In our group, anyone who played a caster would
never multiclass. They might jump ship to a PrC that offered full spell progression at some point, but that was it.
We had a few players who just didn't multiclass their characters at all, mostly because they wanted to get to certain levels in their main class as quickly as possible; players of fighters, paladins, and monks tended to go this route. A small fraction of those aimed themselves at prestige classes, the rest were just planning on sticking with their main class all the way.
As for me, I mostly played rogues. I'd multiclass a little up front (cherry-picking ranger in 3.0, and/or taking a few levels of fighter) to get some feats or a combat edge, but then I'd stick to rogue levels, and ONLY rogue levels, from there on out. The one caster I played stuck with Wizard through 10th level before hopping into a convenient prestige class. I never even considered a PrC for the rogues I played: IMO, there just aren't many (translation:
any 
) prestige classes for rogues that are cooler than getting to take the high-level rogue abilities.

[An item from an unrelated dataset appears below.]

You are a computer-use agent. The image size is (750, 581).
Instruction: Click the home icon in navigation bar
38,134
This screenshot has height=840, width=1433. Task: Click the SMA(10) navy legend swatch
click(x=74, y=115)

In our group, multiclassing seems to be much more popular with non-D&D d20 games. Nearly all of the characters in our Farscape game were multiclassed, and the same went for Star Wars d20 (except for the Jedi, who bear the caster's curse). Even the one-shot d20 Modern and Spycraft games we did were done with almost exclusively multiclassed characters. I'm not entirely sure why that's the case, but it is.
--
maybe we're just more open-minded about non-d&d classes?